MMAE Seminar by Ayaskanta Sahu: Hybrid Colloidal Quantum Dot Photodetectors—From X-rays to the Infrared
Armour College of Engineering’s Department of Mechanical, Materials, and Aerospace Engineering will welcome Ayaskanta Sahu, an assistant professor in the Department of Chemical and Biomolecular Engineering at New York University’s Tandon School of Engineering, to present a lecture, “Hybrid Colloidal Quantum Dot Photodetectors—From X-rays to the Infrared.”
The virtual seminar will take place on Wednesday, November 17, from 3:30–4:30 p.m. Contact Elena Magnus at firstname.lastname@example.org for the seminar details and a link to join.
The growing demand for creating smart and enabling devices in the health, energy, information, and communication sectors requires design of novel semiconductor materials that exhibit application-specific engineered electronic properties with the potential for low-cost, large-area, and flexible devices. Colloidal quantum dots (QDs), which are nanoscale analogues of bulk crystals, offer a powerful platform for device engineers through their size-, shape-, and composition-tunable electronic and optical properties. Additionally, their surfaces can be functionalized with molecular ligands that allow bottom-up assembly into QD solids as well as impart diverse chemistry. To date, QD solids have been used in a wide array of devices ranging from solar cells, light-emitting diodes, and field-effect transistors, but most of these success stories have primarily been limited to the visible and near infrared region of the electromagnetic spectrum. In this talk, Ayaskanta Sahu will present their recent efforts to push the envelope of the applicability of these colloidal QDs toward extremely low energy (mid-IR) and high energy (X-ray) applications. Mid-wavelength infrared (IR) photons have high penetration through airborne obscurants such as fog and mists, rendering mid- IR photodetectors ideal for use in long-distance thermal sensing and enhanced night vision applications. State-of-the-art mid-IR detectors are comprised of virulently toxic Hg-, Cd-, and Te-based compounds grown using epitaxial techniques with high fabrication costs. In contrast, Sahu will present the synthesis, characterization, and photoconductive photodetector device characteristics of a relatively benign silver-selenide based colloidal IR material. Secondly, Sahu will also highlight some of their recent results that show the potential of oxide and chalcogenide nanocrystals as efficient hole-blocking and photon conversion interlayers in state-of-the-art amorphous Selenium X-ray imagers and detectors for mammography.

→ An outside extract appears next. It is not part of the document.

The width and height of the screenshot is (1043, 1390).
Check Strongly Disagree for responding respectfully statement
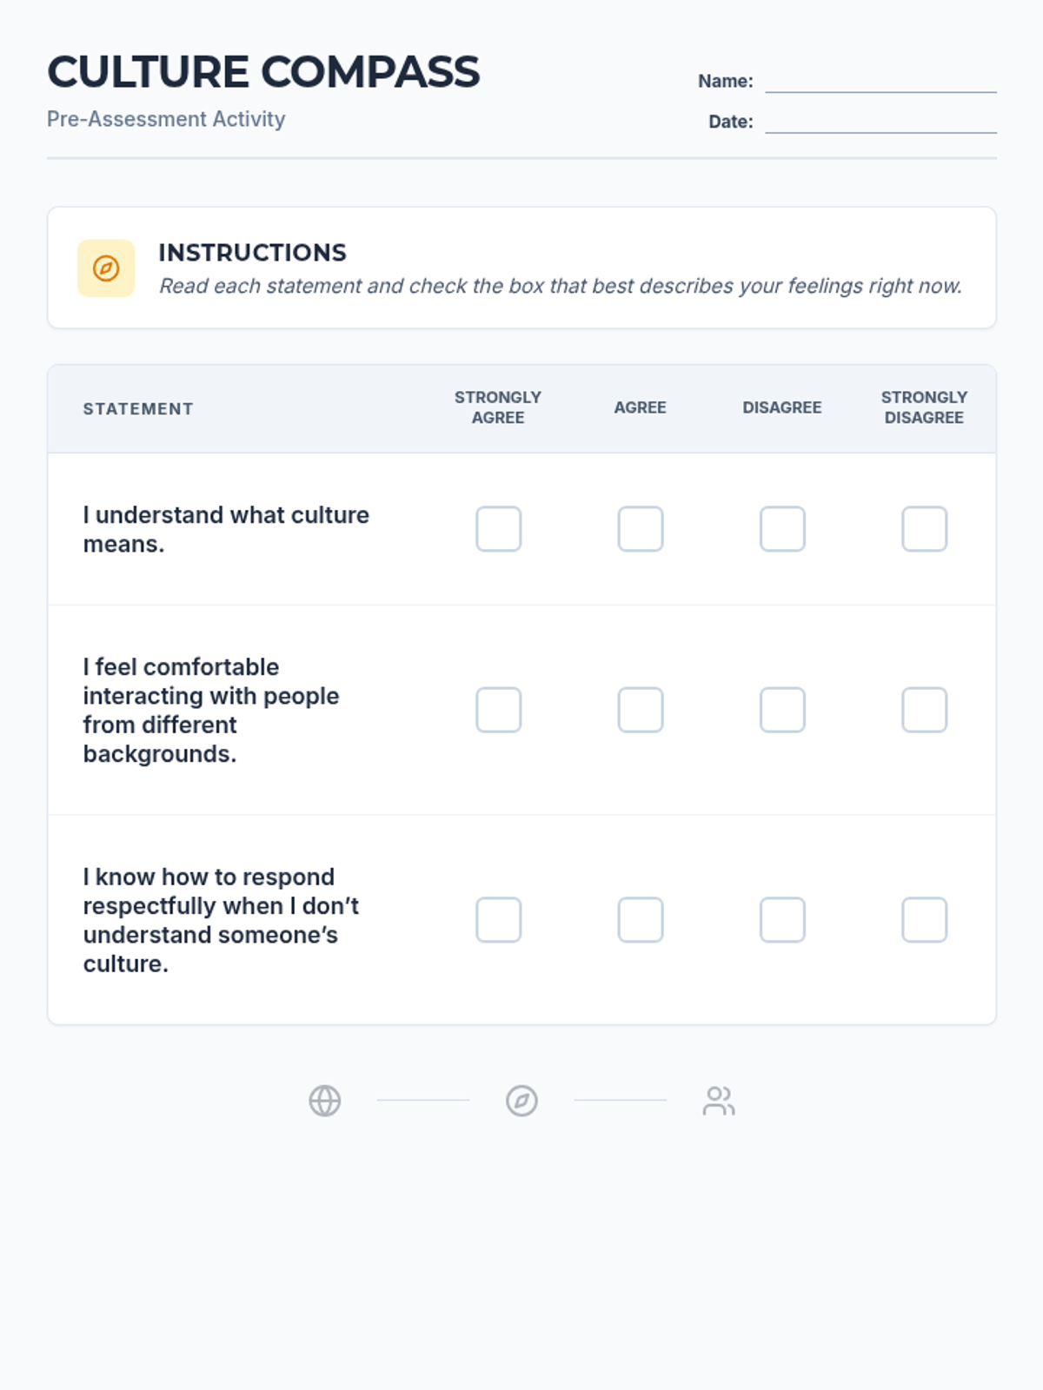pyautogui.click(x=924, y=920)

Ayaskanta Sahu is an assistant professor in the Department of Chemical and Biomolecular Engineering at New York University’s Tandon School of Engineering. His research focuses on investigating transport phenomena in new classes of nanostructured hybrid materials that have promise for optoelectronic and thermoelectric energy conversion. Prior to joining NYU, he was a materials postdoctoral fellow at the Molecular Foundry, Lawrence Berkeley National Laboratory in Berkeley, California. He holds a B.Tech. degree in chemical engineering from the Indian Institute of Technology Roorkee and a Ph.D. in chemical engineering from the University of Minnesota. He spent a couple of years at ETH Zurich as a visiting scientist before joining the Molecular Foundry. He is a recipient of the 2021 DARPA Young Faculty Award for contributions to infrared detector technology.